• Working data:
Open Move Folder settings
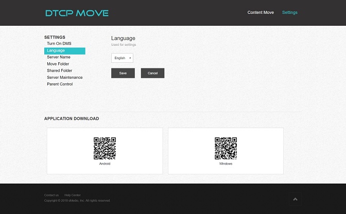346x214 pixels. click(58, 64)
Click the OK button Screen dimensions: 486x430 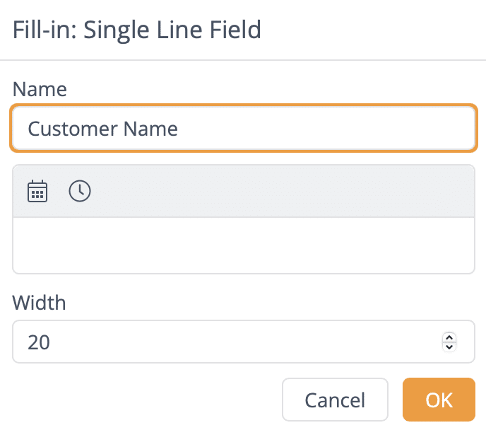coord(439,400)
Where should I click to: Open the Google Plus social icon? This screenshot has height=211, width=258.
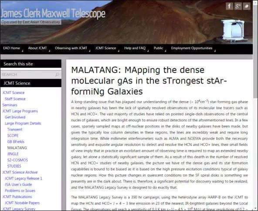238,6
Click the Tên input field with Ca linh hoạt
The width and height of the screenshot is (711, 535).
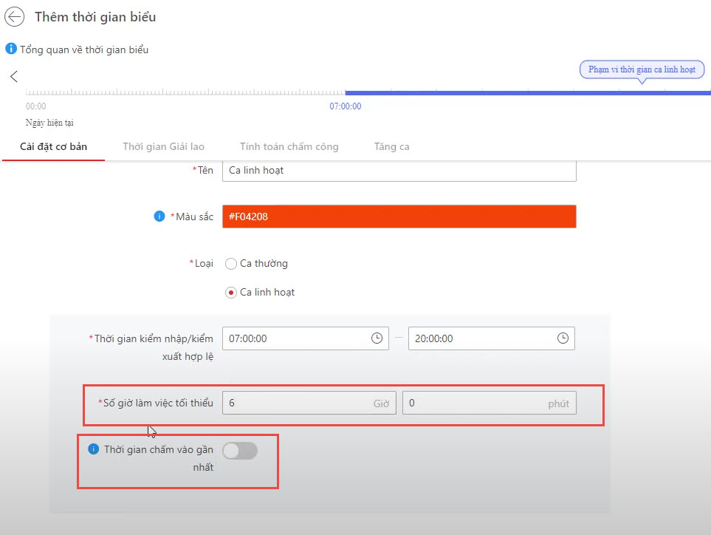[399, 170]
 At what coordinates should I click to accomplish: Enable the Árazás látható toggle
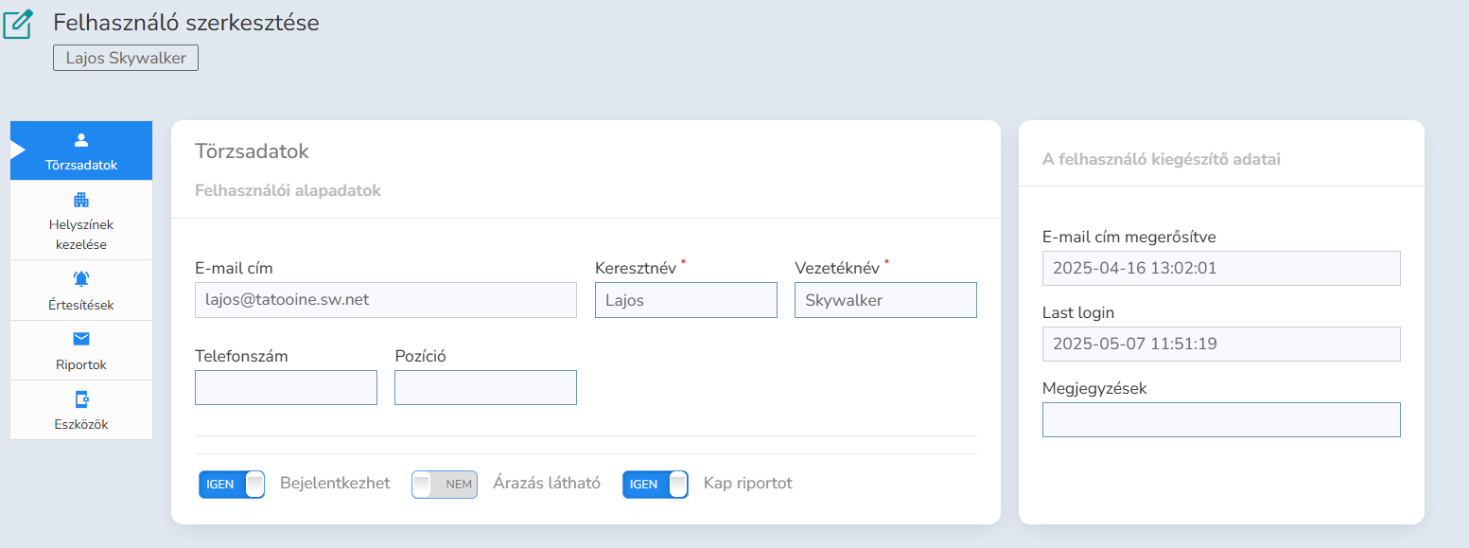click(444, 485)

• What is required:
Beginning with the line that holds "At what coordinates", write out exactly the lines down to the end of the material above, and no others. Pictures are not part of the copy.

• Exercise result:
 At what coordinates should I click to accomplish: Enable the Árazás látható toggle
click(444, 485)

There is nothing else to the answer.